Development of a theoretically-derived human anxiety syndrome biomarker

Abstract

"Anxiety disorders" are extremely common; and are a major source of health costs and lost work days. Their diagnosis is currently based on clinical symptom check lists and there are no biological markers to diagnose specific syndromal causes. This paper describes: 1) a detailed theory of the brain systems controlling anxiolytic-insensitive threat-avoidance and anxiolytic-sensitive threat-approach - where, in specific brain structures, activity generates specific normal behaviours, hyperactivity generates abnormal behaviours, and hyper-reactivity (hypersensitivity to input) generates specific clinical syndromes; 2) a rodent model of systemic anxiolytic action (rhythmical slow activity), linked to the theory, that over a period of 40 years has shown predictive validity with no false positives or false negatives - and which is likely to assay the sensitivity of endogenous systems that control anxiety; and, 3) derivation from this rodent-based theory of a specific non-invasive biomarker (goal-conflict-specific rhythmicity) for the threat-approach system in humans. This new biomarker should allow division of untreated "anxiety" patients, with superficially similar clusters of symptoms, into distinct high scoring (syndromal) and low scoring groups with different treatment-responses.

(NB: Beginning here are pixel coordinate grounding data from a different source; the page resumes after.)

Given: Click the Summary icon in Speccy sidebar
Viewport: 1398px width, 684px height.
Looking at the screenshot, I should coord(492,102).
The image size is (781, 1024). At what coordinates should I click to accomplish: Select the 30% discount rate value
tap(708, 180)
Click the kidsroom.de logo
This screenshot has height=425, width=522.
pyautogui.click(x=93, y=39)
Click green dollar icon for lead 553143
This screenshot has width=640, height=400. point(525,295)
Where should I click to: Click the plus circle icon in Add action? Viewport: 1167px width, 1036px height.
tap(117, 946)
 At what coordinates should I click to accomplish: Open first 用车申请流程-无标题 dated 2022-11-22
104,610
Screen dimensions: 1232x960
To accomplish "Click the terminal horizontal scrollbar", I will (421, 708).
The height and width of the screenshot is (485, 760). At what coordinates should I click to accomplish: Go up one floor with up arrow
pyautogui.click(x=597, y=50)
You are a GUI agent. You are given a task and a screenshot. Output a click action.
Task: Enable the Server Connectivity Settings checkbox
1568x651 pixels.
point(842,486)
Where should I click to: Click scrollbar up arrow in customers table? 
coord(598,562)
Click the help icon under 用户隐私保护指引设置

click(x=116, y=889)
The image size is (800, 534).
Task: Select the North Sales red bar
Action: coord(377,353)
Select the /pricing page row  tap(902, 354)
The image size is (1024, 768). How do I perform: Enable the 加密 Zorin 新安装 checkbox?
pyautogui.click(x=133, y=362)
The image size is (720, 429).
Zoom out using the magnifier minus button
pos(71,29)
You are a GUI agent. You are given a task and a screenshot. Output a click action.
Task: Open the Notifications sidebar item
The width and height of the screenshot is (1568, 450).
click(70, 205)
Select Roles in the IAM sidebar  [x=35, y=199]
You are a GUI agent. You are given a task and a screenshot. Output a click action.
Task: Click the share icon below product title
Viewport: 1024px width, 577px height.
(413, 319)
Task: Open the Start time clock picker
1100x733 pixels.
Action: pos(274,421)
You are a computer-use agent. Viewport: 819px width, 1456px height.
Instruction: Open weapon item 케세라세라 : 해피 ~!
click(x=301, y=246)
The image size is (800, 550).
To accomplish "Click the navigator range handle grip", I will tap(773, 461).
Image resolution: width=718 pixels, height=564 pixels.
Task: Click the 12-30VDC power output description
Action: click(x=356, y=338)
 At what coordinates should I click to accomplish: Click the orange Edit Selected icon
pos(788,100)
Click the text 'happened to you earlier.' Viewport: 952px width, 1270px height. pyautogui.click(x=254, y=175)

This would be the first theoretically-derived biomarker for any mental disorder and should: 1) predict treatment efficacy better than current symptom-based diagnoses; 2) provide a human single dose test of novel anxiolytics; 3) provide a starting point for developing biomarkers for other "anxiety" syndromes; and so, 4) greatly improve treatment outcomes and cost-effectiveness. © 2014 Versita and Springer-Verlag.